Ни единого раза, подтвердила она. Я не знала, что с ней случилось потом, хотя неизменно начинала строить догадки при виде огней маяка вдали. И только много лет спустя, после того самого страшного урагана, когда на скалах стоял уже новый маяк вместо прежнего, я наконец-то узнала.
Что именно ты узнала? – спросил Дрейк, не дождавшись продолжения фразы.
Что в ту пору она была еще жива, произнесла Дивния, и лицо ее на миг посветлело.
И как же ты это выяснила?
Самым невероятным образом, можешь мне поверить.
Расскажи об этом, попросил Дрейк.
Дивния вновь раскурила погасшую трубку.
Тем вечером я огибала мыс Лизард, когда погода внезапно ухудшилась. Небо пошло сине-багровыми пятнами, и началась какая-то сумасшедшая бортовая качка: волны все яростнее кидались на лодку с разных сторон. Оглянувшись, я сначала подумала, что надвигается низкая темная туча – она выглядела как туча, Дрейк, – и только в последнюю минуту поняла, что это высоченная волна. Она настигла меня, и лодка стала подниматься на крутую водяную гору – все выше и выше, пока не добралась до самого гребня. Там лодка на миг зависла во тьме и потом полетела вниз, ударившись о воду так жестко, словно это был мокрый песок.
Когда я очнулась, прямо надо мной был просвет в тучах, заполненный звездами: мириады звезд и туманный шлейф за ними, уходящий в бесконечность. Это было восхитительно! Я огляделась: моя лодка плавала посреди круга спокойной воды, и буря огибала этот круг, не прорываясь внутрь. Я видела, как волны разбиваются о незримую стену в тридцати ярдах от меня. И мне стало ясно, что я оказалась над братской могилой каких-то неведомых моряков – могилой, отмеченной не крестом, а этим молитвенным спокойствием. Но моя лодка, оставшись без мачты и руля, дрейфовала к этой границе между Жизнью и Смертью. Волны ярились уже всего в десяти ярдах, а я все не могла оторвать глаз от неба, от постепенно сужавшегося просвета в тучах, который позволил мне заглянуть в иной мир.
Вот тогда-то он и появился, Дрейк. Воздушный змей. Он вылетел из тьмы, как падающая звезда, и устремился прямиком ко мне, задевая водяные горы своим длинным хвостом. Я встала на сиденье и, когда хвост оказался над лодкой, подпрыгнула и вцепилась в него. На какой-то момент змей приспустился и завис в воздухе, а мои ноги еще касались сиденья, но потом я почувствовала, как веревка надежной петлей обвила мои руки и опора ушла из-под ног. Змей приноровился к дополнительному весу и рванул дальше за секунду до того, как волны смяли и проглотили мою лодку.

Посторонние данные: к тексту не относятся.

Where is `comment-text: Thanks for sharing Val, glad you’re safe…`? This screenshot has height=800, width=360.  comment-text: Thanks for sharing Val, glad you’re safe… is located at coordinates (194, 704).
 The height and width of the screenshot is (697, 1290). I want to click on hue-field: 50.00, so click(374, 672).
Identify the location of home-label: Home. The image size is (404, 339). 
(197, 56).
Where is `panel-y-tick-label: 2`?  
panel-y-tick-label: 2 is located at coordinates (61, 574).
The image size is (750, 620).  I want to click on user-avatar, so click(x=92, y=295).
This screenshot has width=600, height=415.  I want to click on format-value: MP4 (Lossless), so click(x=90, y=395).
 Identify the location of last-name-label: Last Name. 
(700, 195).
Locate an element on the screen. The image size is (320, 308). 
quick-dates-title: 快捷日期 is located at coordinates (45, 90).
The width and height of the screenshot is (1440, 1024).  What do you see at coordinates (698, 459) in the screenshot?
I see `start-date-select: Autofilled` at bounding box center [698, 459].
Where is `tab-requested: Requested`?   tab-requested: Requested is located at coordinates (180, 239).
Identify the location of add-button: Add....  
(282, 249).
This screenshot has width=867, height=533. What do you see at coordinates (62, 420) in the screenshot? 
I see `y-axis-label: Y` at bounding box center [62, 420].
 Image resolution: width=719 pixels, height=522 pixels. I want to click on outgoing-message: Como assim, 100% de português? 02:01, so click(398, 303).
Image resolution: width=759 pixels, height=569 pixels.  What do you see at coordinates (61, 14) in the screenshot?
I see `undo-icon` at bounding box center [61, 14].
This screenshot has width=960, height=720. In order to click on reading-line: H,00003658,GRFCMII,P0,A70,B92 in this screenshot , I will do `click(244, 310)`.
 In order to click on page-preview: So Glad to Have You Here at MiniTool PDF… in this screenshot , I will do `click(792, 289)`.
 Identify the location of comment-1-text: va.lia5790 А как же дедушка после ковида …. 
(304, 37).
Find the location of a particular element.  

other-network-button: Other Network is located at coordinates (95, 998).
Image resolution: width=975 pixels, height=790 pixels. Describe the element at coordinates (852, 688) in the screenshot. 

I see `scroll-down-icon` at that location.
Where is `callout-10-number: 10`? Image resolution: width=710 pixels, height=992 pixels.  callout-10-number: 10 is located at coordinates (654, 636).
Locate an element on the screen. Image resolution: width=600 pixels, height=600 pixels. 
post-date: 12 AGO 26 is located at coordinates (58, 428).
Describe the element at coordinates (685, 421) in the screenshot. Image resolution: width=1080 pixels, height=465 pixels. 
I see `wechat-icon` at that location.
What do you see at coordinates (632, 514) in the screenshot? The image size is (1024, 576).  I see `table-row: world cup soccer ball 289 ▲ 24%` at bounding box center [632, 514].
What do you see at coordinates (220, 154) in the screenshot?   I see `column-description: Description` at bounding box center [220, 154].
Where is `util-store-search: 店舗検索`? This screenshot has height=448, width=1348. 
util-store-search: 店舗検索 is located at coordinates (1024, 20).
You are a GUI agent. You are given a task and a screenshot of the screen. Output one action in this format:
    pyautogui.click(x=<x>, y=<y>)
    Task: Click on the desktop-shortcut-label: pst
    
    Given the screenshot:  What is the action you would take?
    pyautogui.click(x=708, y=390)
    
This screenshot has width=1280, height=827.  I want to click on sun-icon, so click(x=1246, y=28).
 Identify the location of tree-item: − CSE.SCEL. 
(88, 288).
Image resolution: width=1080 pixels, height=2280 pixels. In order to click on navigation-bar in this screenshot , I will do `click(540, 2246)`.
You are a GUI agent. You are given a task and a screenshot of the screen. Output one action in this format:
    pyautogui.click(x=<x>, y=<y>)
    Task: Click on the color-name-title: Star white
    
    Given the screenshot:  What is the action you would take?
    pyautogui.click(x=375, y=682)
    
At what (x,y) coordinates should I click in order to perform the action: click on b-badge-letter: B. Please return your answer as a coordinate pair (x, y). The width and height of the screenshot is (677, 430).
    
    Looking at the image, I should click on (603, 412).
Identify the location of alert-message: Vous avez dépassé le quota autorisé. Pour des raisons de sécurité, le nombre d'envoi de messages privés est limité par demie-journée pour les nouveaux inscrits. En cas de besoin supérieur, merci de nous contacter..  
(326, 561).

Мы двигались рывками: то взмывали так быстро, что у меня захватывало дух, то снижались, и мои ноги касались пенистых гребней. Иногда я замечала огни кораблей, которые возникали и исчезали среди громадных волн, иногда видела совсем рядом летящих птиц – большей частью чаек и бакланов, а один раз стайку горихвосток с теплом африканского солнца на перьях. Временами из-за туч выглядывал полумесяц, вид которого меня радовал, но и отчасти пугал.